The case of Abigail Fisher is once again back before the United States Supreme Court. Ms. Fisher sued the University of Texas when she was first denied admission. She is attacking the affirmative action program at UT. UT allowed the top ten percent of each graduating class at the time. Ms. Fisher argues that that top ten percent allows a sufficient amount of minorities. UT responds that no, they cannot achieve adequate diversity with just the top ten percent. So, they use additional factors to allow more minorities.

Ms. Fisher graduated from Louisiana State University in 2012, but she is still pursuing her case. It has come back to the US Supreme Court. The high court first heard her case in 2012, but it simply remanded for additional information.

At the oral hearing yesterday, Justice Scalia seemed to be arguing for “separate but equal” schools. He said many minorities do not do well at the flagship campus of UT. They do better at less competitive schools in which minorities are not pressed to go faster than they are able. He said some minorities are being pushed “ahead in classes that are too fast for them” at schools like UT. He said there are those persons who believe it does not benefit African-Americans to get into the UT flagship campus where they do not do well.
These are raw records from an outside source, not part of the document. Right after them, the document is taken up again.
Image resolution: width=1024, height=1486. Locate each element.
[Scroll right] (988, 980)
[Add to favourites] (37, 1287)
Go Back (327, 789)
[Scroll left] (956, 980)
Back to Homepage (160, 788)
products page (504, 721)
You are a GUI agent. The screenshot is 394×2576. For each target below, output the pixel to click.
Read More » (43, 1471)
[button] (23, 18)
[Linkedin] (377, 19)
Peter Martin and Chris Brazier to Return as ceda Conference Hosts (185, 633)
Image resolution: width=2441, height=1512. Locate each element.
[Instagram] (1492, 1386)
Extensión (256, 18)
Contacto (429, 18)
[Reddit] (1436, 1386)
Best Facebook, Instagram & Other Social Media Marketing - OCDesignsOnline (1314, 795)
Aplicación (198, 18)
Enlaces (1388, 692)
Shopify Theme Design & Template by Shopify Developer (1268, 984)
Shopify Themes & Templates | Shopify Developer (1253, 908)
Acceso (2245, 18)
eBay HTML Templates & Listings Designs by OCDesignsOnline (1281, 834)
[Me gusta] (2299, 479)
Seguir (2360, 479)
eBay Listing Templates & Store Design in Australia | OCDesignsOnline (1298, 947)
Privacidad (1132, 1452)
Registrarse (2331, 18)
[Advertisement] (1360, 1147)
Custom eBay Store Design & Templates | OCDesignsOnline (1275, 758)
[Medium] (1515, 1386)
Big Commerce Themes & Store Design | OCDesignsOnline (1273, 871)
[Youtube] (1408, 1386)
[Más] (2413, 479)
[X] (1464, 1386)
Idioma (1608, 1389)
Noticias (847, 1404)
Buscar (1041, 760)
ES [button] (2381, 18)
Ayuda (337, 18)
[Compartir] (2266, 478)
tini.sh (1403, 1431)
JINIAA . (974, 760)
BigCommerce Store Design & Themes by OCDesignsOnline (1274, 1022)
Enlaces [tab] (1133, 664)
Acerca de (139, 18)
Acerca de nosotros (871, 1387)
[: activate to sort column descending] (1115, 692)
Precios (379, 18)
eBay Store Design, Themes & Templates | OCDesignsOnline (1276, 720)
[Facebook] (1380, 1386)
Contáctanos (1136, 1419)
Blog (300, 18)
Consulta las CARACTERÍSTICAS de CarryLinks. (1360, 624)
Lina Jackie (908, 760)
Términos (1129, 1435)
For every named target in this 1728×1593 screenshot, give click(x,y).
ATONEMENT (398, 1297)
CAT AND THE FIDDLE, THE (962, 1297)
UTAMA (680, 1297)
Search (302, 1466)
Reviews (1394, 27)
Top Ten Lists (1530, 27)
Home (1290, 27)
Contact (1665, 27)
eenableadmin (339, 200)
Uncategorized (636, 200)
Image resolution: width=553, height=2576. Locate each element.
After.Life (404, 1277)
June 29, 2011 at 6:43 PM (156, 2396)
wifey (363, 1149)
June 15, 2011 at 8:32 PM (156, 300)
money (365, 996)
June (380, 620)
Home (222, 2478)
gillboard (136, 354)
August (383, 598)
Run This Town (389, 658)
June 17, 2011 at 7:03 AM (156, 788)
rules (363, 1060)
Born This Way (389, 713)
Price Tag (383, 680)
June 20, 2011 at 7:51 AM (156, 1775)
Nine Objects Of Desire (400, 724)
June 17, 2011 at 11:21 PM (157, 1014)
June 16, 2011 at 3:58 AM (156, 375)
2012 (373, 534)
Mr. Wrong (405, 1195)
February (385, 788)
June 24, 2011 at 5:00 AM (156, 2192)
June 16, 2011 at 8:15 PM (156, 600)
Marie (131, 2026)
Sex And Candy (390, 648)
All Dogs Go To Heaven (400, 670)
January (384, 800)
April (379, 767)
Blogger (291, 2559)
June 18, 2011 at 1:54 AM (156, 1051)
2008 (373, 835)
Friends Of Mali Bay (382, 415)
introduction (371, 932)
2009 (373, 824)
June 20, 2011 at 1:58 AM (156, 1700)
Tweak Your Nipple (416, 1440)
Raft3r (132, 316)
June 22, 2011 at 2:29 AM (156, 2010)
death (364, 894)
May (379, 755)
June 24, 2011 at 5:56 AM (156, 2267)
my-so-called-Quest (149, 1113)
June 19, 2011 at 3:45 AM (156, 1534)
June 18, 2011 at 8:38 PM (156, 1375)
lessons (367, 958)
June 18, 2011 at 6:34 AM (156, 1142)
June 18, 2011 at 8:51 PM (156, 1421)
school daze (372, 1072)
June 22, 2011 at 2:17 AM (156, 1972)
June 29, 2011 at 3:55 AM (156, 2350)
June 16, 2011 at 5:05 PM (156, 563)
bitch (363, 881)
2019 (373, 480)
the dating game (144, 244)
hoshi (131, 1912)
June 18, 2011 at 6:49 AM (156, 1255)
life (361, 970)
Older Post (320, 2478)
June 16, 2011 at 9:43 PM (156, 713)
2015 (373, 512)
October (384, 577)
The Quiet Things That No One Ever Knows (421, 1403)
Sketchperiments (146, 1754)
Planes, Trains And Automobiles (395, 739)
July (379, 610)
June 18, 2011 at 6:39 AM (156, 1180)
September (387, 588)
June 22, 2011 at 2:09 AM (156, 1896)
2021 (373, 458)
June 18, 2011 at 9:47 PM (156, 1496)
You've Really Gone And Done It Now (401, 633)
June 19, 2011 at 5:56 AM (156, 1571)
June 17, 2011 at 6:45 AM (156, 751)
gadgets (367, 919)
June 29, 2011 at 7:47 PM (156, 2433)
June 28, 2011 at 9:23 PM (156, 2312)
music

Okay. . . . ¬†That does sound like Plessy v. Ferguson, 162 U.S. 537 (1896). Plessy famously held that separate coaches on a railway did not deprive black Americans of any property rights. After all, said the court, being placed in the black coach did not deprive the black man of any property, since he was not entitled to the reputation of a white man. The plaintiff’s lawyer argued that such laws requiring separate facilities would lead to houses painted a certain color for whites, a certain color for blacks and other colors for other nationalities. Responded the court, well, such laws would have to “reasonably” serve the public good.

Justice Scalia seems to believe separate schools for minorities would reasonably serve the public good.